If you're already maxing 80C with EPF + ELSS + life insurance, SSY/PPF deposits are above and beyond — they don't get extra deduction. But the interest is still tax-free, which is a meaningful advantage compared to FDs (where interest is taxable).
What to avoid
Opening SSY only because of the 80C deduction: SSY is for your daughter's long-term corpus. If you primarily need 80C deduction, ELSS gives better growth. Use SSY only if the corpus serves the daughter.
Forgetting the annual deposit: account becomes discontinued. Re-activate with penalty.
Putting 100% of her corpus in SSY: misses equity growth opportunity over 16-21 year horizons. Inflation-adjusted, SSY barely beats inflation.
Withdrawing at age 18 for non-education spending: defeats the purpose. Funds withdrawn at 18 should specifically fund higher education.
Not opening SSY when eligible: eligibility window is age 0-10. After that, you can't open it. Don't miss the window.
What to read next
- How to build 1 crore portfolio — building wealth across instruments.
- NPS vs PPF vs ELSS — comparing tax-saving instruments.
- Best mutual funds for beginners India — choosing equity MFs for long-term goals.
- How to save tax legally in India — comprehensive tax planning.
Sukanya Samriddhi is one of the rare government schemes that's almost universally good — high rate, tax-free, designed for major life events. If you're eligible, fund it. But pair it with equity for long-horizon goals; safety alone won't beat 6%+ inflation over two decades.
Frequently asked questions
What's the current SSY interest rate?
As of Q1 FY26, Sukanya Samriddhi Yojana offers 8.2% annual interest, compared to PPF's 7.1%. Both are revised quarterly by the Government of India. Historically, SSY has consistently been 0.5-1% above PPF — making it one of the highest small-savings rates available.
Can I open SSY for my daughter who's already 11?
No.
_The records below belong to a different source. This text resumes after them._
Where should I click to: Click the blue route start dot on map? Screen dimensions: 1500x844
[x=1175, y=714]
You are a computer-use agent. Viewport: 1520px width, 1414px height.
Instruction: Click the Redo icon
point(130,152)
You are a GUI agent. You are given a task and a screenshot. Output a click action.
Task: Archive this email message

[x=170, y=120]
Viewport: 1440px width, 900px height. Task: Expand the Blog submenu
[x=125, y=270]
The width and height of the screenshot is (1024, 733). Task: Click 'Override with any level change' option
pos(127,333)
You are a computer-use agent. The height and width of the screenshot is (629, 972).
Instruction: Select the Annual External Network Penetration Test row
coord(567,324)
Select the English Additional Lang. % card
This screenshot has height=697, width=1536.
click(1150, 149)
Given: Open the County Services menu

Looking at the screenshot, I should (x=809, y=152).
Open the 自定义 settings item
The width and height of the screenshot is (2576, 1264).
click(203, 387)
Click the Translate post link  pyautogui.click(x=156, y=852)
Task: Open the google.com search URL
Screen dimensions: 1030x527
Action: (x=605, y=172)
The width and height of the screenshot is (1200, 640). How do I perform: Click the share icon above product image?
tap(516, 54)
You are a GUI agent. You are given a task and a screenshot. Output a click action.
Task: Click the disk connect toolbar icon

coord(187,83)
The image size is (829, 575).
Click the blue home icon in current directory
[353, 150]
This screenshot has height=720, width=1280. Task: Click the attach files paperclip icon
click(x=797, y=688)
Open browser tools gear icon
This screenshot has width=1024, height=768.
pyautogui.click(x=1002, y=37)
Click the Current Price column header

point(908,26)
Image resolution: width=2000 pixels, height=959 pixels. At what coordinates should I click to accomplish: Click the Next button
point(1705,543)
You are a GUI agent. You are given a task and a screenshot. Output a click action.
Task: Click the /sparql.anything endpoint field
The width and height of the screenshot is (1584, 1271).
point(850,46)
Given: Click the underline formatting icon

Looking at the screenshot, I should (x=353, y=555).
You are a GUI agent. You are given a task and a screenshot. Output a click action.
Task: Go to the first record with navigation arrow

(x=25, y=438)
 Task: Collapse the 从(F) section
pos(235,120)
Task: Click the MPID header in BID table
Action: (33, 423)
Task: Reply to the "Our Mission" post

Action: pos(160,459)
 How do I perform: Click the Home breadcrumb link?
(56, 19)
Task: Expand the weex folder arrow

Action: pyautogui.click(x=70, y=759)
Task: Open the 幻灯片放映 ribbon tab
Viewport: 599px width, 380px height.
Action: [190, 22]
SSY accounts can only be opened for girls under age 10. If your daughter is older, your options are PPF (in your own name with her as nominee, or in her name once she has Aadhaar) or balanced/equity mutual funds for her education corpus.
When can I withdraw SSY money?
Two milestones: (1) When the girl turns 18, you can withdraw up to 50% of the previous year's balance for her higher education. (2) Full account closure is allowed when she turns 21 OR after 18 if she gets married. Premature closure (between 5-21 years for medical/death reasons) is allowed but with restrictions. The structure aligns with major life expenses for her — education and marriage.
Should I invest in SSY OR equity mutual funds for my daughter?
Both, in different proportions. SSY for the safe, debt portion of her corpus (guaranteed 8.2%, tax-free). Equity MFs for the growth portion (12-15% expected returns, but with risk). A common split: 40% SSY (₹60,000-1,50,000/year), 60% equity MFs. Equity over 15-21 years should outpace SSY substantially for a daughter who's young.